Though the Nigerian Democratic Party (NNDP) was formed in 1922 by Herbert Macaulay, who was undoubtedly one of the most visible and versatile intellectuals of Nigeria’s 19 the Century, that did not stop the proclamation of the controversial Governor Clifford Constitution in 1923.It stirred instant ngst because it provided for four elected members(3 for Lagos and 1 for Calabar).The party’s membership made up of doctors, lawyers, landlords and market women did not take kindly to such constitution that sought to sustain Indirect Rule. The main instrument of the struggle at this time was the newspaper with the publishing of Lagos Weekly Record by Thomas Jackson in 1891,The Dawn founded in Calabar by Coulson Labour in 1910,Lagos Daily News by Herbert Macaulay and Ernest Ikoli’s Daily Times founded in 1926.All these were sustained through the avid readership and patronage by the common man.
According to Mokwugo Okoye in his bestseller, Storms on the Niger, true change came with the return from overseas of the Eyo Itas, Nnamidi Azikiwes,Olu Alakijas ”who woke the sleeping soul of the Nigerian masses and inspired youth to come forward for national service”. Another notable contribution to Nigeria’s struggle for national emancipation was the role played by organizations such as the Ibibio State Union in 1924, Ibo Union in 1934 and Egbe Omoduduwa in 1948.
Their influence may have waned with the formation of political parties such as the NCNC and NEPU. But the Nigerian Youth Movement which took off in 1934 as inspired by Prof.Eyo Ita inspired the formation of some 2,512 co-operative societies, which by 1957 boasted a membership of 134,000 across the country. These assisted to battle the economic depression of that period.

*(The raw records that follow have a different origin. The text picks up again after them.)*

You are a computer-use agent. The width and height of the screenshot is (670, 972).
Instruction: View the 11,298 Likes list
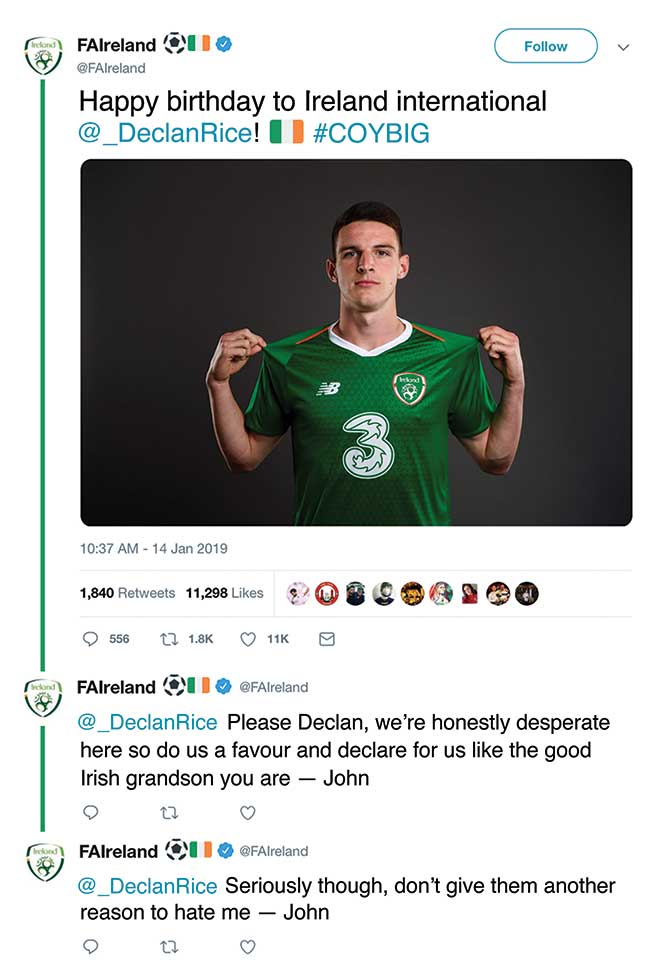224,593
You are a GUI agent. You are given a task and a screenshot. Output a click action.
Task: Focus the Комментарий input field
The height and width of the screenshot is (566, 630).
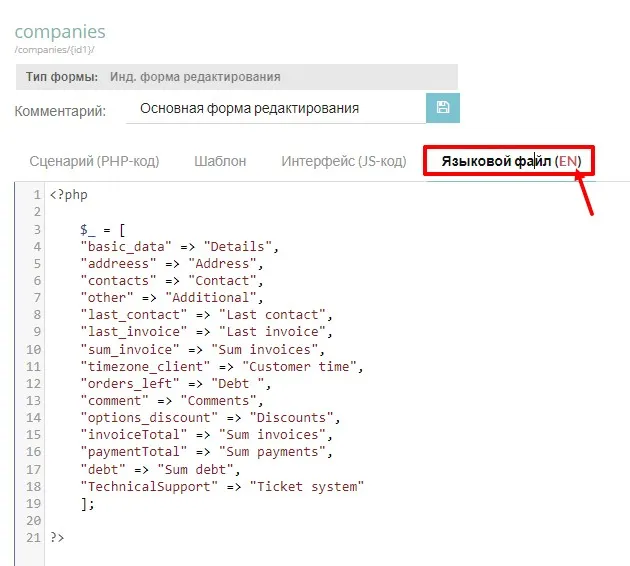tap(275, 108)
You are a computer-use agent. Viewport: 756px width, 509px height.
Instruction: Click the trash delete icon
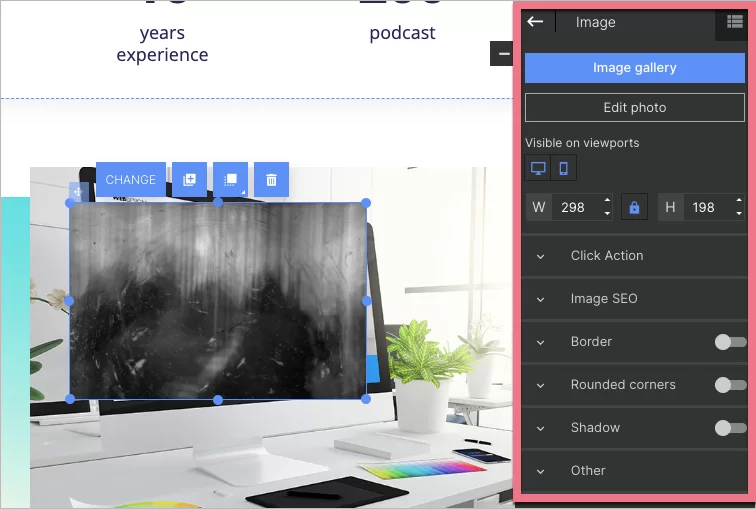click(x=271, y=180)
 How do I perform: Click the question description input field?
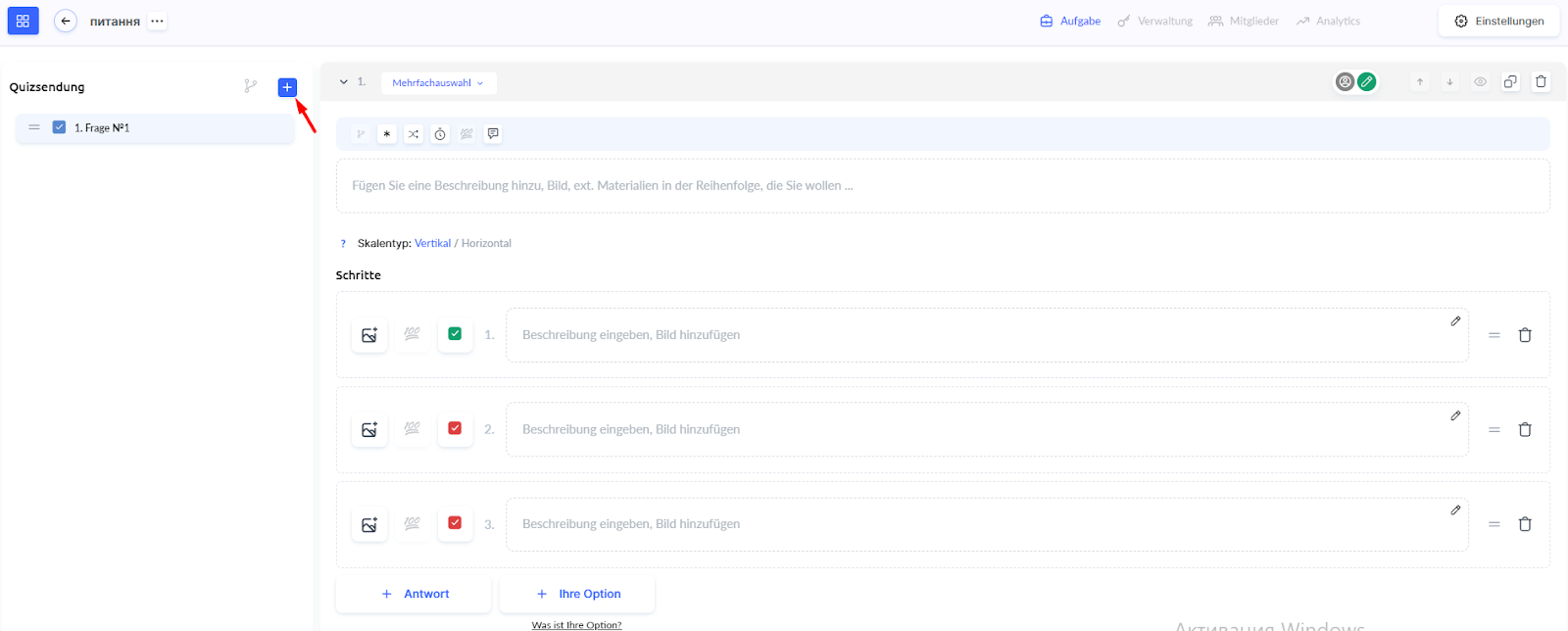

Still on the economic front, Nigeria recorded the first General Strike in her history precisely on June 21, 194.It was as a result of the prevailing hardship occasioned by the war which had just ended. It involved over half a million workers who demanded 100 % rise in wages as the cost of living had spiraled upwards by 150 %.The one-month notice served on the government was treated with levity. The sudden resignation of T.A. Bankole the workers’ leader under threat by the colonial masters led to the protest. The election of the new leaders headed by Michael Imoudu, F.O.Coker and Marcus Osindero was viewed as a contravention of Regulation156 of the Nigerian Defence Regulations of 1941 as the government sent ten of the leaders behind bars. But they were undaunted.
In a bold bid to protest against the Clifford Constitution, the likes of Herbert Macaulay, Nnamidi Azikiwe, Dr. Nimbe, Michael Imoudu, A.O.Omage and Oged Macaulay’s son toured the country to raise awareness on the evils of colonialism. It was the common man who contributed a total sum of 13,481pounds by December,1946 as transport fare for their journey to England!
It is most painful therefore, that 70 years after all such struggle and 56 years after independence our political leaders are still grappling with the levers of governance. And are still calling on the common man to make more sacrifices. If only for the memory of the blood of the innocent Nigerians who died during the civil war, those who were victims of the brutality of over a decade of military misrule and those who lost their priceless lives during the June 12, 1993 struggle for democracy, our current crop of leaders must wake up to the harsh reality that politics is no picnic!
Indeed, the ordinary Nigerian, or call him the Common Man deserves a better deal. God bless Nigeria.